▶ **PROBLEM TO SOLVE**
Return each line of the listing that has the word "京都四条店" in it.

▶ **EXERCISE DATA**
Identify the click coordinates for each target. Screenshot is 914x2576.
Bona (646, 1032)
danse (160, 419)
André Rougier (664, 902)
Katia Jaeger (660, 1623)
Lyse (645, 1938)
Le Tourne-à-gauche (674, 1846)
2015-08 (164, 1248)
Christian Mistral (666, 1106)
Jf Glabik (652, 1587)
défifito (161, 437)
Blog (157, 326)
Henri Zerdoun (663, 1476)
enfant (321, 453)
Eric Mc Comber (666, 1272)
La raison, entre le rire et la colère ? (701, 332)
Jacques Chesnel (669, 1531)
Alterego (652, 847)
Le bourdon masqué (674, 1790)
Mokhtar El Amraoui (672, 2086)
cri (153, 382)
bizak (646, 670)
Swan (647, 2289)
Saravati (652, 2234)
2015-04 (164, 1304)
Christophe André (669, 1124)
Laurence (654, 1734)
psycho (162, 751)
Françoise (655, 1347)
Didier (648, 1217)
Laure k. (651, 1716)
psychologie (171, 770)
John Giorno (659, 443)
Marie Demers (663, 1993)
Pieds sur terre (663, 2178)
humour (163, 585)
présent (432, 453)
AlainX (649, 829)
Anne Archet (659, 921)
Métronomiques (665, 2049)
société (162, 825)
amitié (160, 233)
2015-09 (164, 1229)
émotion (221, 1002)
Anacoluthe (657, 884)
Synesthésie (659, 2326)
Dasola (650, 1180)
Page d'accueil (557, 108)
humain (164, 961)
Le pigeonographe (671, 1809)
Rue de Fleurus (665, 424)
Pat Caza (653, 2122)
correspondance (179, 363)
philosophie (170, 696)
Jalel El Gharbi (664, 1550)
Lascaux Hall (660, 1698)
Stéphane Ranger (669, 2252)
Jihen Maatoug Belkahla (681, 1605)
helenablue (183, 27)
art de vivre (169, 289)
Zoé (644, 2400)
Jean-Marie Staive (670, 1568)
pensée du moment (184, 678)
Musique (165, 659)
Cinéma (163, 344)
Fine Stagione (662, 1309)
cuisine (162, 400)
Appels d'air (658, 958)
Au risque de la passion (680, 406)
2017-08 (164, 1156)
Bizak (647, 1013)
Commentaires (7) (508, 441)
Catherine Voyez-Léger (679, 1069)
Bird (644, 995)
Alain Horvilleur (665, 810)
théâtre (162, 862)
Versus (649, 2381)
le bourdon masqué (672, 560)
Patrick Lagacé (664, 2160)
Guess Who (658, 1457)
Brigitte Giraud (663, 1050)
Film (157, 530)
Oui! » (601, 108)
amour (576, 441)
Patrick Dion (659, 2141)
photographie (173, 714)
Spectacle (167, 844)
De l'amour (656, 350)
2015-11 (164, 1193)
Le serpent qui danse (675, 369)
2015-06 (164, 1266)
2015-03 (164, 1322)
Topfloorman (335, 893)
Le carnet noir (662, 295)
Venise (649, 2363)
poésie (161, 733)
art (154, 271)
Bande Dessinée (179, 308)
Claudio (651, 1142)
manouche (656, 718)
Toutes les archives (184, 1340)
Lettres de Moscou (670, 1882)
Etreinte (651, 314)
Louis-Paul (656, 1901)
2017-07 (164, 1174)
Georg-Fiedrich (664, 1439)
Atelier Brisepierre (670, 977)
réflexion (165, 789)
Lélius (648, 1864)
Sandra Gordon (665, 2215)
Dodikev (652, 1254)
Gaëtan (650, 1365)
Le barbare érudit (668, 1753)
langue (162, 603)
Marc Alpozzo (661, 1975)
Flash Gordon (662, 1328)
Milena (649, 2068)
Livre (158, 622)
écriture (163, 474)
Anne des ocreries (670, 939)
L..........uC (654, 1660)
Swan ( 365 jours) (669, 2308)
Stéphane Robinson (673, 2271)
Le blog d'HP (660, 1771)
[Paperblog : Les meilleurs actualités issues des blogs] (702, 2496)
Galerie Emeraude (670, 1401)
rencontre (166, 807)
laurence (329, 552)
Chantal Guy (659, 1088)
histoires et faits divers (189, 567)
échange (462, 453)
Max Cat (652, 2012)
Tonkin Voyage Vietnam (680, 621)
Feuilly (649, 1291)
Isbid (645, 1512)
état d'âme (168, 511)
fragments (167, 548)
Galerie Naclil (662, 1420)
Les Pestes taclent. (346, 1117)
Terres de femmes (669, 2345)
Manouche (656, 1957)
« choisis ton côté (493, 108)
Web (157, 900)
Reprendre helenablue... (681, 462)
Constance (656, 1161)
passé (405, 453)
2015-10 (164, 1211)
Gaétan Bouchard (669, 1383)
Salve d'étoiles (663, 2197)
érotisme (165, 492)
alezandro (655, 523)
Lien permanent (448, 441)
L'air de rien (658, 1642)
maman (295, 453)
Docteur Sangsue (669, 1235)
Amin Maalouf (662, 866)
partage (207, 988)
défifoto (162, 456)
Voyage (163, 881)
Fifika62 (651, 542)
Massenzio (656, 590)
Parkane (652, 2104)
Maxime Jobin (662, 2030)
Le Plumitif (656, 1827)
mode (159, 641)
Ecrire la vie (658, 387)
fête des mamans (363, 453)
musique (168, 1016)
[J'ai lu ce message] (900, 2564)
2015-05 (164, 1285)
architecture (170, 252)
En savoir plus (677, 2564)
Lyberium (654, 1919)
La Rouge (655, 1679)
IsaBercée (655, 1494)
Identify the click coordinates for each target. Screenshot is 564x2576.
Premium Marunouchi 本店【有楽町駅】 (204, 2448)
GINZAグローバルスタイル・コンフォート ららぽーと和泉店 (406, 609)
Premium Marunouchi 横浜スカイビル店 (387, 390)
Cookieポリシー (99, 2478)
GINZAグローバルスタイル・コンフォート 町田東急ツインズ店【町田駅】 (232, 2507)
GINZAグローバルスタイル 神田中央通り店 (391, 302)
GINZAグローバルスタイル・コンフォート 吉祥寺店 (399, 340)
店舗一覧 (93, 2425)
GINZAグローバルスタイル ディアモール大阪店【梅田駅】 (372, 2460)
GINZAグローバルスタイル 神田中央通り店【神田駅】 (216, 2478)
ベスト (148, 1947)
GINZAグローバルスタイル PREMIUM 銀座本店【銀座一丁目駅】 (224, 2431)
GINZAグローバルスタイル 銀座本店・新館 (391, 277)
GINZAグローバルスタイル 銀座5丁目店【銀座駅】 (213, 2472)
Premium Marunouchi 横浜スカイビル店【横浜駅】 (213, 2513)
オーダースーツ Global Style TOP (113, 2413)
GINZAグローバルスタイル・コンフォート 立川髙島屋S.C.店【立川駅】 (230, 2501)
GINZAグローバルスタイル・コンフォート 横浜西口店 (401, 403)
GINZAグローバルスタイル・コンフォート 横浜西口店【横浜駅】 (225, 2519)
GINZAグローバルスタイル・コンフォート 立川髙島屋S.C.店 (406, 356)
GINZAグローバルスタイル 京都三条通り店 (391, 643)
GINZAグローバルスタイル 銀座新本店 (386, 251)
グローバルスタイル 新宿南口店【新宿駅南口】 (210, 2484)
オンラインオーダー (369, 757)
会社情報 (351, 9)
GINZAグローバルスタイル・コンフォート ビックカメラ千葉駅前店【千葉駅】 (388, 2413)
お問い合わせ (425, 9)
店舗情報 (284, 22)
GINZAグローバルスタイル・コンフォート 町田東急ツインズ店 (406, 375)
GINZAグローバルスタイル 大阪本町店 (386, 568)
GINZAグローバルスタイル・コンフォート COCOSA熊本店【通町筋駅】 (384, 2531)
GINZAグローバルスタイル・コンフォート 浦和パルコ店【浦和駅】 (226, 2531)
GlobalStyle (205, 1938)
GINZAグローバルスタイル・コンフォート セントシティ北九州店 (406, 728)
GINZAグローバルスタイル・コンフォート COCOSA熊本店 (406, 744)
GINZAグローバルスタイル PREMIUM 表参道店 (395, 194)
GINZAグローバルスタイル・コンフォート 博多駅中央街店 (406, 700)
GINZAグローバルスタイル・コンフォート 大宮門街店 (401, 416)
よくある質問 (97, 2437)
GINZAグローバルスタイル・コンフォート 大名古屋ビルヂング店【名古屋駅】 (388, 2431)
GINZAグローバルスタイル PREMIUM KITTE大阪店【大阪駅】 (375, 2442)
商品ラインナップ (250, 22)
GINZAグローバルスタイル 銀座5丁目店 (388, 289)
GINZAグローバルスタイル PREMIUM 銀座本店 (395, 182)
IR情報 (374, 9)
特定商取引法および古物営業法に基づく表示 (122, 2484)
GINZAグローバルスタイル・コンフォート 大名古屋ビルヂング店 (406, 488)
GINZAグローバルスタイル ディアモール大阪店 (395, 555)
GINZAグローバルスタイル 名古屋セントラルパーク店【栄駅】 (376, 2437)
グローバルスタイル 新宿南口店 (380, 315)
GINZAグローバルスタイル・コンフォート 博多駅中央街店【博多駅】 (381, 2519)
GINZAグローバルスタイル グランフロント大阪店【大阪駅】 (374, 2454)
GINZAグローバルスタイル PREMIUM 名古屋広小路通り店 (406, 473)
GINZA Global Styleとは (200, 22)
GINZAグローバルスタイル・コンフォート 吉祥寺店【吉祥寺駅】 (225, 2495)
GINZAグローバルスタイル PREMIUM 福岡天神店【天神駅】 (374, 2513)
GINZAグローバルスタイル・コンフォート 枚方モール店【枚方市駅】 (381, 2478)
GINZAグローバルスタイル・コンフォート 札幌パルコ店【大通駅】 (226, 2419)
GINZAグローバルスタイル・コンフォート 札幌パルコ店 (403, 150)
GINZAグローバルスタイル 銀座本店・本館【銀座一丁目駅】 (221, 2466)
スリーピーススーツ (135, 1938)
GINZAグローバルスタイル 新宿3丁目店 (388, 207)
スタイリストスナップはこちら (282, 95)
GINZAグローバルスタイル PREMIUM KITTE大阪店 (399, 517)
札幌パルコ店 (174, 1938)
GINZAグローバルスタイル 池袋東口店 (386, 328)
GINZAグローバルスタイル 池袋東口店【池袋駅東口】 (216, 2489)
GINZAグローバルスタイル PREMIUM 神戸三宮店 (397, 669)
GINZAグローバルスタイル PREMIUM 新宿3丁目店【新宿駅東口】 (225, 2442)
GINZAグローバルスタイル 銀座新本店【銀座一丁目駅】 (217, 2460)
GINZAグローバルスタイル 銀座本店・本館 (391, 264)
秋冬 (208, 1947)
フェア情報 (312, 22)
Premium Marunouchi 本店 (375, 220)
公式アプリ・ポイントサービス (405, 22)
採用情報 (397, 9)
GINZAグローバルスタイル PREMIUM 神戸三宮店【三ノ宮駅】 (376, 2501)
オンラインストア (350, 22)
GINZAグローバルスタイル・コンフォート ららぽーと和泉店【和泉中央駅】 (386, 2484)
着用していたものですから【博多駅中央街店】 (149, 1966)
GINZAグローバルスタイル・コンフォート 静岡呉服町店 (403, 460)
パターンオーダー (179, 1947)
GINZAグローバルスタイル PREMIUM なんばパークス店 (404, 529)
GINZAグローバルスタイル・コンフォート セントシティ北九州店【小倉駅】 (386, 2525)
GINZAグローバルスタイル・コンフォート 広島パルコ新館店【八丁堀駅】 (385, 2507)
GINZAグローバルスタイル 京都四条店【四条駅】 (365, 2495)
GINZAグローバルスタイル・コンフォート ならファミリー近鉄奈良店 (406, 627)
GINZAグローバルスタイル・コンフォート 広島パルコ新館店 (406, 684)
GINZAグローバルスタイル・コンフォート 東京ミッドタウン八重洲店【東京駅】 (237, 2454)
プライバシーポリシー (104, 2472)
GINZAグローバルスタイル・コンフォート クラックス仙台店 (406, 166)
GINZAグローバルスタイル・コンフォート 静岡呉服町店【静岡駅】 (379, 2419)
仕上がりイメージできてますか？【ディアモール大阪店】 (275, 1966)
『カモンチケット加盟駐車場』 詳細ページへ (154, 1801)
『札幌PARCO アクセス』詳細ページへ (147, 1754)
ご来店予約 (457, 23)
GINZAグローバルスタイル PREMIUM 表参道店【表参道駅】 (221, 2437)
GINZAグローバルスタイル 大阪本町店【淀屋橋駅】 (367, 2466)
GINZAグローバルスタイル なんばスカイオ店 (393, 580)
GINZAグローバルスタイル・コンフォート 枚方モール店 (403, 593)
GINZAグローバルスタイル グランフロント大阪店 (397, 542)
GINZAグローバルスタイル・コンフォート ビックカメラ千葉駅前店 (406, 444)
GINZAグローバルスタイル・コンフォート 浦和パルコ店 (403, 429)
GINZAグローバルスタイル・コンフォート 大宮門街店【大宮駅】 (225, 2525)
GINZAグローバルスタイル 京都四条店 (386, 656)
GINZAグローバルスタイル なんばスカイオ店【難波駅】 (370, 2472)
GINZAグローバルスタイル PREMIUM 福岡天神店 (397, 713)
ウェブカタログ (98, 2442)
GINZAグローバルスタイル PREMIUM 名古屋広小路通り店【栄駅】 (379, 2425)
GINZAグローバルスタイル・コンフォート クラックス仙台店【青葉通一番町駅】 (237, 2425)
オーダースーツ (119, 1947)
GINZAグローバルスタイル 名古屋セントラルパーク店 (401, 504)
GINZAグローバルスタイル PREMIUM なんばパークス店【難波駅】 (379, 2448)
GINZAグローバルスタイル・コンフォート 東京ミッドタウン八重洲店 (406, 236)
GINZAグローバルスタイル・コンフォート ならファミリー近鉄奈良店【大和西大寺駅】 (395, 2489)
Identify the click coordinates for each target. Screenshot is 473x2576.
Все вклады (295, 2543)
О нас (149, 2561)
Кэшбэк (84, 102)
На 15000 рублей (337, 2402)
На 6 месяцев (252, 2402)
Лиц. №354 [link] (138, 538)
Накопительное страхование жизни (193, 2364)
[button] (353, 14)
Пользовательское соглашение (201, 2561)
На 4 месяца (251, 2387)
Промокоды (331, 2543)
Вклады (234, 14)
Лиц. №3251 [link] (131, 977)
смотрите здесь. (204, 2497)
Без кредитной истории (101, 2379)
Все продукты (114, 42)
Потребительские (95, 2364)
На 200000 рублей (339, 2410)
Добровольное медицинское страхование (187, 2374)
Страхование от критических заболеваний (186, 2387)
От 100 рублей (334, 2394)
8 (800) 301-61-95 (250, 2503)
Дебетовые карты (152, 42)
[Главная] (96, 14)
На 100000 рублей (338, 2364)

▶ **ANSWER SPACE**
GINZAグローバルスタイル 京都四条店【四条駅】 (365, 2495)
GINZAグローバルスタイル 京都四条店 (386, 656)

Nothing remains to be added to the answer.